=== Section Start ===

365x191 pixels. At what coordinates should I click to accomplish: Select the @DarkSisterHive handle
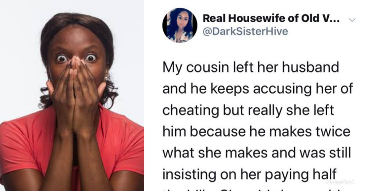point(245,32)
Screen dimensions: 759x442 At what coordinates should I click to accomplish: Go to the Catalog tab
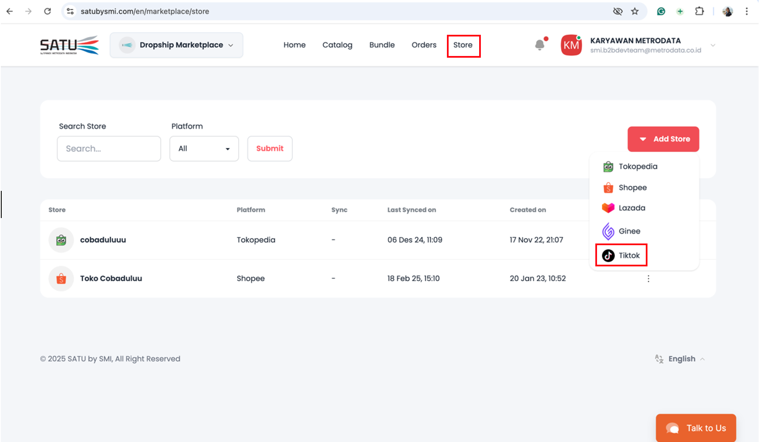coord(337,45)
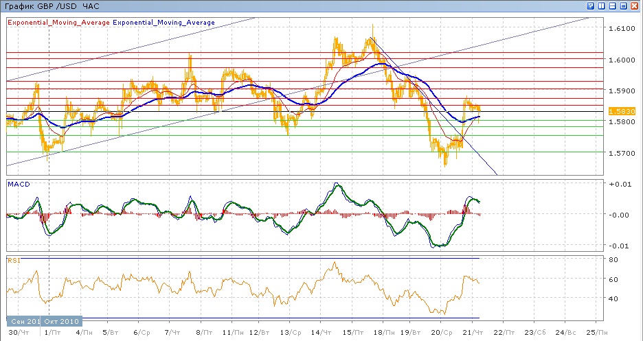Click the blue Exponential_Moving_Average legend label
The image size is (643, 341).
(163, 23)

=== Section End ===

Exercise requirements: Output the entries exactly and keep every picture out of them.

Response area:
365x191 pixels. At what coordinates should I click to accomplish: Select the @DarkSisterHive handle
point(245,32)
Screen dimensions: 759x442 At what coordinates should I click to accomplish: Go to the Catalog tab
coord(337,45)
Click the blue Exponential_Moving_Average legend label
The image size is (643, 341).
(163, 23)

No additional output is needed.